(Collected data)
··········
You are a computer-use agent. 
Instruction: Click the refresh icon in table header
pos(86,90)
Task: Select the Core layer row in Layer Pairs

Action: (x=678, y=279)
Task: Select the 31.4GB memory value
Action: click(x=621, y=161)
··········
(Task description) Here the job is to restate all of the data word for word.

(Written response)
You are a computer-use agent. 
Instruction: Click the refresh icon in table header
pos(86,90)
Task: Select the Core layer row in Layer Pairs

Action: (x=678, y=279)
Task: Select the 31.4GB memory value
Action: click(x=621, y=161)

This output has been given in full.